Local c c = redis.call('get',KEYS[1])

// If the call does not exceed the maximum value, return directly
if c and tonumber(c) > tonumber(ARGV[1]) then
return c;
end
// execute calculator autoadd
c = redis.call('incr',KEYS[1])
if tonumber(c) == 1 then

// Start limiting the stream from the first call and set the expiration of the corresponding key value
redis.call('expire',KEYS[1],ARGV[2])
end
return c;

KEYS[1] is used to represent parameter placeholders used as key values in Redis, mainly used to pass parameters used as keyz values in Redis. ARGV[1] is used as a placeholder for parameters in Redis. It is mainly used to pass parameters used as values in Redis.Copy the code

4: Sentinel current limiting (sliding window current limiting)

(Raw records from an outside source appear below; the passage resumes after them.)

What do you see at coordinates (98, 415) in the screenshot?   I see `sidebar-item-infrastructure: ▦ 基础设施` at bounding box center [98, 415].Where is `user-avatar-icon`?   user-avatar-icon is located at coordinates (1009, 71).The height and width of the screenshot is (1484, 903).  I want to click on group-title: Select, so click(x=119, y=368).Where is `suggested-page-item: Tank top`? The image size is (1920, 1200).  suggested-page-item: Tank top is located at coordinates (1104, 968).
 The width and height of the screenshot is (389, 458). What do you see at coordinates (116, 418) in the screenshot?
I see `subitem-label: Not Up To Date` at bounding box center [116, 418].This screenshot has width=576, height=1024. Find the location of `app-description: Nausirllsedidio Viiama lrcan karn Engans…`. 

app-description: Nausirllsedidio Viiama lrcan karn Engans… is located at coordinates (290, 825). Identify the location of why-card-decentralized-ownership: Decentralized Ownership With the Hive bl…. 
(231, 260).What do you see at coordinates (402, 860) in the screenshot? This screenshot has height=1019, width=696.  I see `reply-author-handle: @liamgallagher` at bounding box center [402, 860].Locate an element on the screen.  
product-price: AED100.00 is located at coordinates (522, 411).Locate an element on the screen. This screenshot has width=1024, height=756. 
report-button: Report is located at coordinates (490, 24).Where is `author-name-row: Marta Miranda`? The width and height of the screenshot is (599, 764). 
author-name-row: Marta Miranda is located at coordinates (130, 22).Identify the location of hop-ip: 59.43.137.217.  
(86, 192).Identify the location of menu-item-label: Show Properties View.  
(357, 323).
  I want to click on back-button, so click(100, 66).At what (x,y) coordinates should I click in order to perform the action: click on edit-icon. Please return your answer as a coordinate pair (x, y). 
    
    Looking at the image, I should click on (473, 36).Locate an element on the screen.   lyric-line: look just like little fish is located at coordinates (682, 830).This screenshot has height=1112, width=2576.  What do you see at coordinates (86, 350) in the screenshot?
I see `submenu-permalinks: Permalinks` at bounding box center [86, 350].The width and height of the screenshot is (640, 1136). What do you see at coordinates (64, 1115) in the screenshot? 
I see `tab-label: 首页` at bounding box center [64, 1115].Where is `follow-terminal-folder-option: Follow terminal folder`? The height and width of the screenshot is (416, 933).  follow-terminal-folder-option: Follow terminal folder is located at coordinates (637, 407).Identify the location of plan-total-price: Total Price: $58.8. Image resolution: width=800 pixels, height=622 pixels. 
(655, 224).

The Sentinel Control Desk combines the @SentinelResource annotation to achieve service flow limiting and fuse downgrading.

BlockHandler is only responsible for sentinel console configuration violations, and Fallback is only responsible for service exceptions. BolckException must be added to the parameter of the custom traffic limiting degrade method; otherwise, the defined method cannot be found

BlockHandlerClass Configures the traffic limiting degrade processing class, and configures the single Fallback fuse degrade processing method.

Sentinel If sentinel-Dashboard needs to be introduced, spring-cloud-starter-Alibaba -sentinel needs to be introducedCopy the code

3:

Traffic limiting is usually done at the Gateway layer, such as Nginx, Openresty, Kong, Zuul, Spring Cloud Gateway, etc., while the underlying implementation principle of Spring Cloud-Gateway traffic limiting is based on Redis + Lua. Through the built-in Lua flow limiting script.